Savannah Louie sat on a log, surrounded by tiki torches and silent camera crew members, holding hands with her cast-mates, one on either side. She’d made it to Fiji, to the end of 26 days on “Survivor.”

She’d walked into Tribal Council with a strong intuition she would win. But as host Jeff Probst read out “Sage” and “Sophi” — votes for the other finalists — that feeling began to slip away.

Then, she started to hear her name. When Probst announced Louie had won her season of “Survivor,” she dissolved in tears.

Louie grew up on the show, which debuted on CBS in 2000, and was now taking home the top prize for the late 2025 season. But just like past winners, her winnings were the exact same amount: $1m.

To Louie, it was still “life-changing money,” although she was well aware of how inflation had decreased its value.

“When the show first premiered, $1m, that is crazy, life-changing money,” she says. “In 2026, it doesn’t quite hit as hard.”

Shouldn’t it be time for “Survivor” winners to get a raise?

A trophy by Cartier

When Louie was born, in Walnut Creek, California, her mom was a student and her dad collected welfare. She grew up with an unrelenting financial anxiety in the pit of her stomach, and two childhood dreams: become a broadcast journalist (check), and appear on “Survivor” (check).

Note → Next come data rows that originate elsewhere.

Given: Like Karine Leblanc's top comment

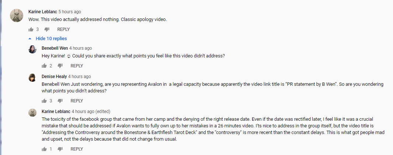Looking at the screenshot, I should [31, 29].
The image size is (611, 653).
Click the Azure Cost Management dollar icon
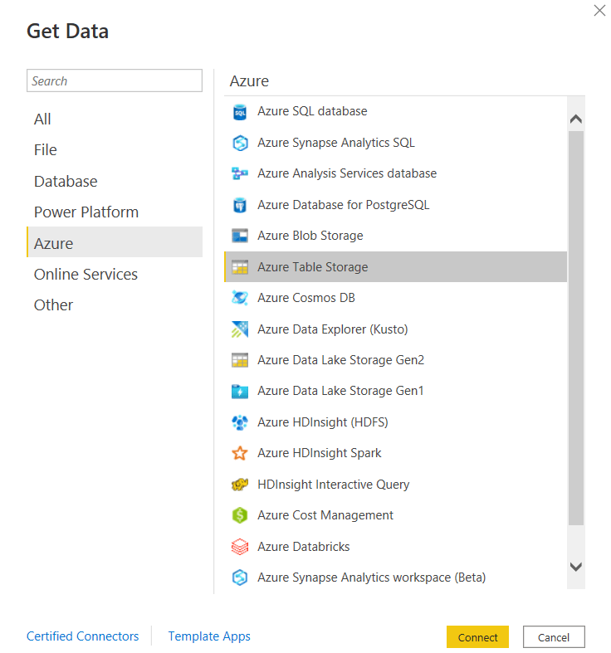coord(240,515)
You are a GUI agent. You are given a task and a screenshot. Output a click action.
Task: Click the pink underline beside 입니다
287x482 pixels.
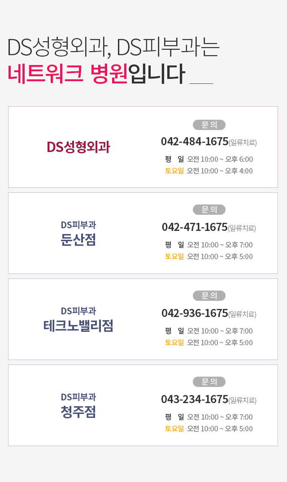click(x=201, y=83)
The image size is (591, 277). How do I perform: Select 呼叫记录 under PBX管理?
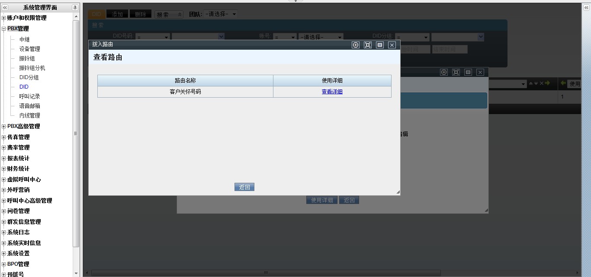pyautogui.click(x=29, y=96)
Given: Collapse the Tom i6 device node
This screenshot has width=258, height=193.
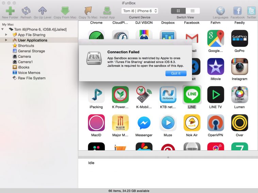Looking at the screenshot, I should (x=3, y=29).
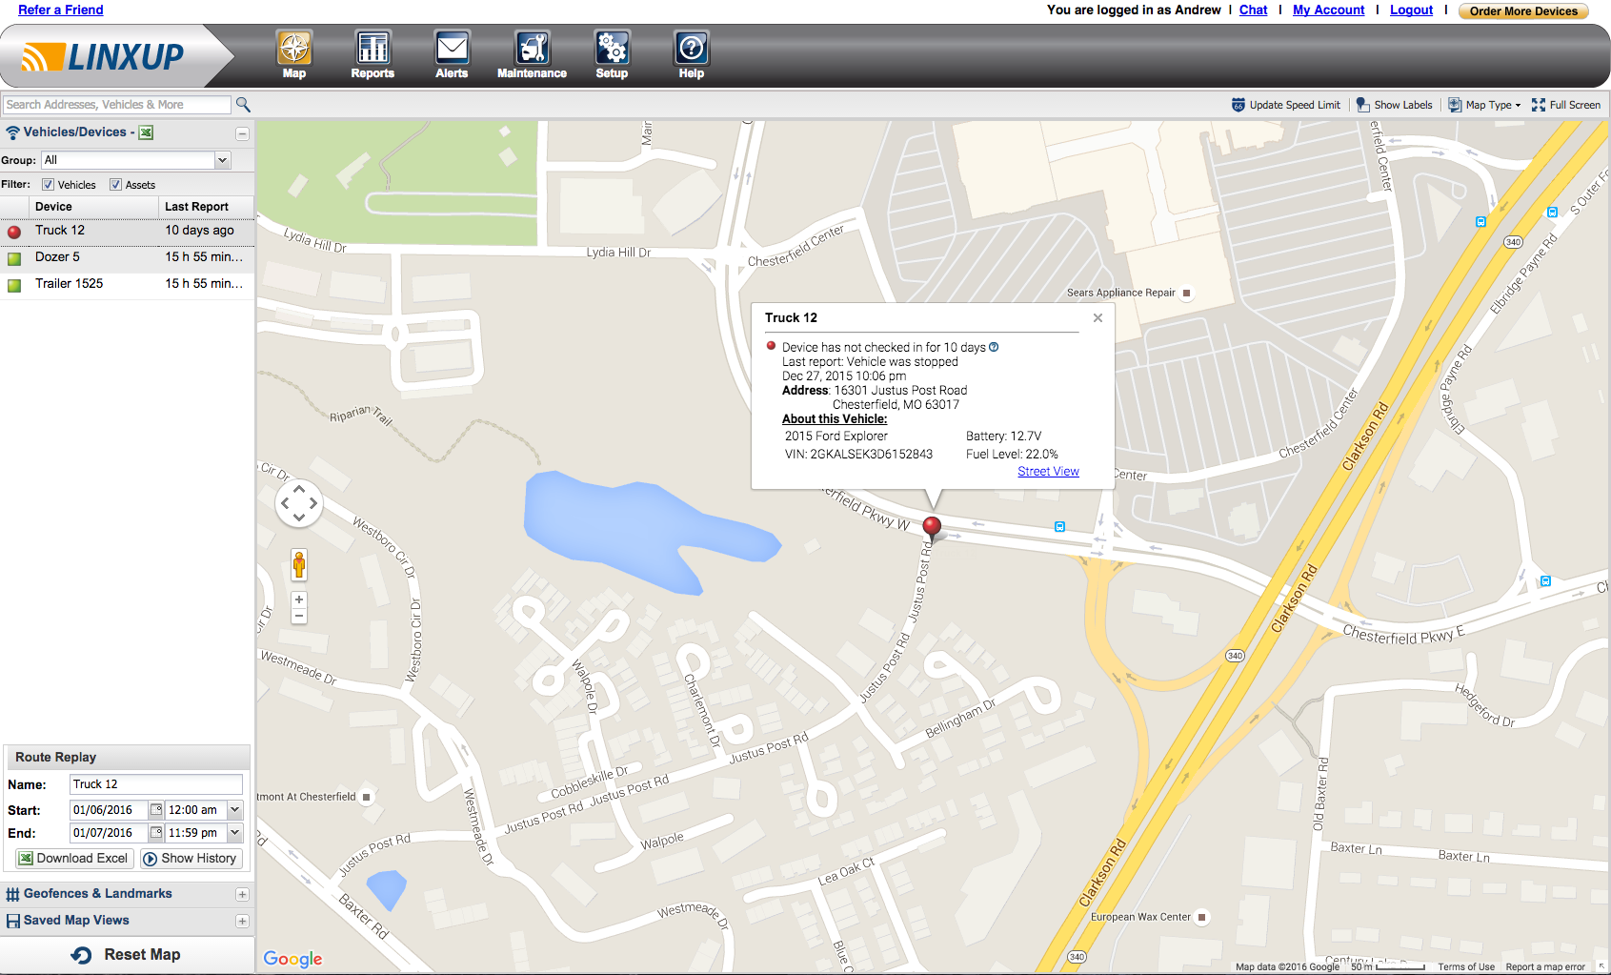Open the Alerts envelope icon
The image size is (1611, 975).
[452, 49]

The first time she applied, she says, she was 17. It took two more tries, but she finally got the call and joined the cast of “Survivor” 49 last year. She spent a month on an island in Fiji with 17 cast-mates, left to fend for themselves with no shelter, little food and a whole lot of strategic gameplay. Less than 24 hours after the finale aired in December 2025, a million-dollar wire transfer landed in Louie’s bank account.

She took a screenshot and splurged on a trip to Thailand and a Cartier watch.

“You don’t get a trophy after ‘Survivor.’ So I bought my own trophy,” she says. “It’s a reminder to myself that I did something really hard, and I can literally do anything.”

GettyImages-226
Back from the island, the cast of “Survivor” 50 gathers in New York. (Photo by Roy Rochlin/Getty Images for CBS Broadcasting Inc.)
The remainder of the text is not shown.